They say the journey of a thousand miles begins with a single step, so it should stand to reason that the journey toward writing a book would begin with a single word. However, for most writers, the path to writing a book begins long before the first word ever lands on paper and is a multi-step process that can leave them constantly wondering if they are on the right track.
Fortunately, there are a few tried and true methods that authors use to help them finish their writing journey. Whether you’re a “pantster” or not (read on!), you’ll learn a lot from these tips and tricks.
Before you even begin writing your story down, you should ask yourself what your story’s plot is. This can help turn a passing idea, “I want to write about wizards,” into a full-fledged story: “I want to write about a boy wizard who teams up with an unlikely band of misfits to fight a dark wizard who will stop at nothing on his deadly quest for power.”
Having trouble coming up with an idea? To get the juice flowing, we recommend using writing prompts to explore topics you may not have ever considered before.
Your story’s plot should consist of the main events that unfold within it. This is true for both wizard-based stories and nonfiction.
Every plot consists of five things:
- Introduction: Here is where writers typically introduce their main characters, the story’s setting, and the overarching conflict that will take place over the course of the story.
- Let the readers meet your unlikely group of heroes, and make sure they understand just how high the stakes are before sending the heroes out on their quest.
- You want the reader to care about what is going to happen to the heroes on their journey, as much as you want them to care about the journey itself.
- Rising action: In most stories, this is where all of the tension and conflict that you have been building up over the course of your story comes to a head.
- These are the moments that lead up to the final battle, when your protagonist steps in front of the villain.
- All of the roadblocks and obstacles you have thrown at your little band of heroes, including the any small victories you have allowed them, keep them (and their story) moving forward.
- Climax: If you have been building up the tension and excitement over the course of your story, this is the point at which the reader is most invested in what happens next, because what happens next is going to change everything.
- Will the dark wizard fall?
- Or will your favorite character meet a tragic end?
- Falling action: Immediately following the climax, you have your falling action, which is basically your main character or characters resolving all of the larger events from your story.
- Think of it as a clean-up period where you are tying up loose ends or resolving any unresolved issues your characters may have faced.

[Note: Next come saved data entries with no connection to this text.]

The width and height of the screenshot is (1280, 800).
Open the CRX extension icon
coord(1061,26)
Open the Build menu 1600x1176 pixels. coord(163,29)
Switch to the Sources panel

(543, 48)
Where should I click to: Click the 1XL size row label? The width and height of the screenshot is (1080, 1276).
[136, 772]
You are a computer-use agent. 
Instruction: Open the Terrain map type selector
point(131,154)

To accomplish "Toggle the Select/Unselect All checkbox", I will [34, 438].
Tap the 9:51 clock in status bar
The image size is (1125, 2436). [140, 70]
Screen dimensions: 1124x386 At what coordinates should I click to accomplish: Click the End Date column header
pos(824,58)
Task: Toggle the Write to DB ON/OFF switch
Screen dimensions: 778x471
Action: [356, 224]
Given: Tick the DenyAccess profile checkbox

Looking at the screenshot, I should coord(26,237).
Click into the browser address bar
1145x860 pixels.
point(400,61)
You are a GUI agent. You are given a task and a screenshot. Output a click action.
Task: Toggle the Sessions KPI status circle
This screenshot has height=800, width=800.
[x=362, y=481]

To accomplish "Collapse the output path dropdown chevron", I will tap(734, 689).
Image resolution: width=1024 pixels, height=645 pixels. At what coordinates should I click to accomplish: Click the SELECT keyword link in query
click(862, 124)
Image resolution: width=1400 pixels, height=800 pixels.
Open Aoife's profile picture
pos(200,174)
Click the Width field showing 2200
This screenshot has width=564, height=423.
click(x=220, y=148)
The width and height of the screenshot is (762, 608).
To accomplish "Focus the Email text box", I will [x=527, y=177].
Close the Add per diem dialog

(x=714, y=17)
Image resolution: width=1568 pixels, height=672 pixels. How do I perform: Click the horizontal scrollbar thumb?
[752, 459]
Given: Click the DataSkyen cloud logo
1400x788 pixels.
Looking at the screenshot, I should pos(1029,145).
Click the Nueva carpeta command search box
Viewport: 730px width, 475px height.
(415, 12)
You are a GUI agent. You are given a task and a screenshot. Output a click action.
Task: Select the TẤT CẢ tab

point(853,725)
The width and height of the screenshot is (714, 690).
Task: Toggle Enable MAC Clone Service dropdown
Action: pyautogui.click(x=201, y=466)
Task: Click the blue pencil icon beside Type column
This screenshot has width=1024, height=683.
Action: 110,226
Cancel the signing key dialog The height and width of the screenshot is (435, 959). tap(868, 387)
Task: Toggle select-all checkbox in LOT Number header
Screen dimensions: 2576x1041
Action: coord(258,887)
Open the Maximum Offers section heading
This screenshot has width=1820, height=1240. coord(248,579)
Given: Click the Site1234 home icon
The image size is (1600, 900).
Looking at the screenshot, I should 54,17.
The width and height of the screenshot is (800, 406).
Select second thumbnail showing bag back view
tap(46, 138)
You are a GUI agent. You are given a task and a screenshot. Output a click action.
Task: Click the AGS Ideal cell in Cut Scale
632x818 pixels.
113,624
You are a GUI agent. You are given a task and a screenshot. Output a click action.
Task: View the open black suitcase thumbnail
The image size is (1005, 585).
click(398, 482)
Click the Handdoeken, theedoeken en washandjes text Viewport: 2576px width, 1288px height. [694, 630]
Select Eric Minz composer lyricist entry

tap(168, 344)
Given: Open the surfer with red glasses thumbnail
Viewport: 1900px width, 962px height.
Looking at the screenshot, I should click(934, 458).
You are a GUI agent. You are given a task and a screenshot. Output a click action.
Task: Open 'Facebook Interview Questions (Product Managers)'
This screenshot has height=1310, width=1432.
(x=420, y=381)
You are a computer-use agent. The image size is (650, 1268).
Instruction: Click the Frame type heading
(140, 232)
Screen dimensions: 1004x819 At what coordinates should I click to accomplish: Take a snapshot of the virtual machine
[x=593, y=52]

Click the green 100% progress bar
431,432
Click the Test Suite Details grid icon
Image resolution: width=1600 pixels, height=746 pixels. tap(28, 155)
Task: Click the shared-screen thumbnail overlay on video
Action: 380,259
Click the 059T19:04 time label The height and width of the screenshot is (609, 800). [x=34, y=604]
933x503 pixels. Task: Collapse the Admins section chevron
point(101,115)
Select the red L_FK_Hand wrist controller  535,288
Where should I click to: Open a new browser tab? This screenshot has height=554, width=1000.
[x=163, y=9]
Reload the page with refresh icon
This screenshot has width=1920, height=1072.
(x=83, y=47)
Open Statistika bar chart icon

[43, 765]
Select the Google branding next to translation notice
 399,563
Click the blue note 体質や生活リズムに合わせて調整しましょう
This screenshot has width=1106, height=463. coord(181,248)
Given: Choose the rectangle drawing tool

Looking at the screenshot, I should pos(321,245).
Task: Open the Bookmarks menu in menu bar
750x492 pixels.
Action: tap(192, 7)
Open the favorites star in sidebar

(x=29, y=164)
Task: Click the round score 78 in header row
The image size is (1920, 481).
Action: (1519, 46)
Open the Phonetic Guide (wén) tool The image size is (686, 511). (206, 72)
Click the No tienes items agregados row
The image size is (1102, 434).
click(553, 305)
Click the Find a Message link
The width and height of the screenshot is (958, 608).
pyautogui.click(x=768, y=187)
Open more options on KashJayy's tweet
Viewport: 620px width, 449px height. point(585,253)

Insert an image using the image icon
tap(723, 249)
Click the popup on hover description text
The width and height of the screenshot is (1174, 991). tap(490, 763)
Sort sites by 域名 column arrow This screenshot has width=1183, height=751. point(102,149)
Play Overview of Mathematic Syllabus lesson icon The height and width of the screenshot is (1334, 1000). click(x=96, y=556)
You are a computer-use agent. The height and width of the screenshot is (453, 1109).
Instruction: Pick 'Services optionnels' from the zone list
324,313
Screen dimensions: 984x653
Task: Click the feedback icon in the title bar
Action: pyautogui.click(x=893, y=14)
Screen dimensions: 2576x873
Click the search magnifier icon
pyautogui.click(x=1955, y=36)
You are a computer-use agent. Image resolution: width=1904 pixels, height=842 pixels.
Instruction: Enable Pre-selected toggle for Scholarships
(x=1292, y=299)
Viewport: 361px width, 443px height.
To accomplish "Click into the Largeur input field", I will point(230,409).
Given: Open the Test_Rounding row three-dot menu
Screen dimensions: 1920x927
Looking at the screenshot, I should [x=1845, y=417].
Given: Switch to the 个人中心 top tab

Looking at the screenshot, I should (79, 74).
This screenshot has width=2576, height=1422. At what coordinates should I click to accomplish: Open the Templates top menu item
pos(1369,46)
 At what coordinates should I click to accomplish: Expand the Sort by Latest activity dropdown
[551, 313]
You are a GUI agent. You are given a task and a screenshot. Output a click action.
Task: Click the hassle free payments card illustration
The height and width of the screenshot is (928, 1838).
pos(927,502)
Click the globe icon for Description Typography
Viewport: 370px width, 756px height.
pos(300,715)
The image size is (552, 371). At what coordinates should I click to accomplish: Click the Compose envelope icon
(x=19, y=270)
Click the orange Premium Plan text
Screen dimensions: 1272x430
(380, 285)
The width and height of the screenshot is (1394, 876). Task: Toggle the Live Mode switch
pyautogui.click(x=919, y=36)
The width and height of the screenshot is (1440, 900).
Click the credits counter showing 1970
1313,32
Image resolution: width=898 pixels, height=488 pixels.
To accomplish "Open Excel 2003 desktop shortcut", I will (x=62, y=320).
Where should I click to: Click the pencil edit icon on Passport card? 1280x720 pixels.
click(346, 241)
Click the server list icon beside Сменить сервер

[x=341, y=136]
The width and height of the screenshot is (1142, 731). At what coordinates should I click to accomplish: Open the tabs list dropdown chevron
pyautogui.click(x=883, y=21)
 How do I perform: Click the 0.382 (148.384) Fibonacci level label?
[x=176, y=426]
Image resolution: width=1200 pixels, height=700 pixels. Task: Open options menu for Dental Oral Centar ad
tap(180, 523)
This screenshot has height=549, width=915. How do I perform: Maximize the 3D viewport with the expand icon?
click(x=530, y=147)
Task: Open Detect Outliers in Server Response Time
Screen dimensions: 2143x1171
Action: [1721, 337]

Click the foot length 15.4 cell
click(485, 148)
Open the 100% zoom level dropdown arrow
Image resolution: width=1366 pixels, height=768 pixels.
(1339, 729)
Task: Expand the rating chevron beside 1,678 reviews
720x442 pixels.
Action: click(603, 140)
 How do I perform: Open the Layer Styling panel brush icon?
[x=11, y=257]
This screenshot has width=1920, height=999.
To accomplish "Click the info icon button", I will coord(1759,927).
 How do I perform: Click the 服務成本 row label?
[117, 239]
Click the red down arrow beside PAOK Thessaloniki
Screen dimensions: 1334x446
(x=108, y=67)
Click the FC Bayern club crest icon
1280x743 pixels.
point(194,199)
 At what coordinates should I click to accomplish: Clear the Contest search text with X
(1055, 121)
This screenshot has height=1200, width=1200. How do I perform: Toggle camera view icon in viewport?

- Remember that amazing story line you outlined in the third chapter about one of your side characters working toward learning a new skill? Now is a great time for them to show it off since the threat has passed.
- Resolution: This is where you get to send your main character off into the proverbial sunset.
- It is the moment you provide closure for both your character and your reader, letting them know that your journey together is over.
- Did good triumph over evil? Or will your Big Bad skulk off into the shadows and live to fight another day?
Using these five things, you should begin outlining your plot for your novel. Use shorthand, abbreviations, acronyms, placeholders, and bullet points—it’s an outline! The important part is that you start mapping out your characters’ journeys and thinking about how one event will lead to another.
… Or don’t
Does writing an outline sound like torture? Then don’t do it.
Not every writer needs to have a fully fleshed out plot or outline down on paper before they get started. Some people actually do better when they discover the path their story is taking as they are writing it. These people are often called pantsters in the literary world, because they quite literally fly by the seat of their pants.
The good news is that there is no wrong way to write a novel. The only way you can go wrong is by not writing it at all.
Set goals and stick with them
Sure, everything you’ve read says “set goals.” And it probably seems like after coming up with an idea you are really excited about, brainstorming, and plotting it all out (or not), the actual writing would be the easy part. Unfortunately, the actual writing is the part many people struggle with the most.
To avoid falling into that trap, you do need to find a system that works for you and set reasonable goals for yourself. Whether that means setting a daily time limit (like saying you will write for one hour each day) or imposing a word count goal (like saying you will write 1,500 words a day) will be up to you. Just as long as you set reasonable expectations for yourself.
If you have never written for more than 30 minutes at a time, do not set yourself up for failure by scheduling six-hour sessions. Once you find a system that works for you, stick with it.
Find a writing community
When you imagine a writer working tirelessly on their story, you probably immediately conjure images of Ernest Hemingway, hunched over his typewriter, with only a glass of whiskey to keep him company. The reality is that many writers today feel like they do their best work when they have a support system, or a community to talk to.
If you are going the community route, just make sure to find one that is made up of people with similar goals, or who are writing in similar genres. If you are writing books about boy wizards, find a group that focuses on fantasy writing. If you are writing poetry, you will want to skip the fantasy group and see if you can find a group of fellow poets. Getting feedback on ideas and even chapters helps keep writers moving forward without getting stuck in their heads.
No matter how you go about writing your story, just make sure you stick with it. It does not matter how many stories like yours there are in the world, because there is only one you to tell it.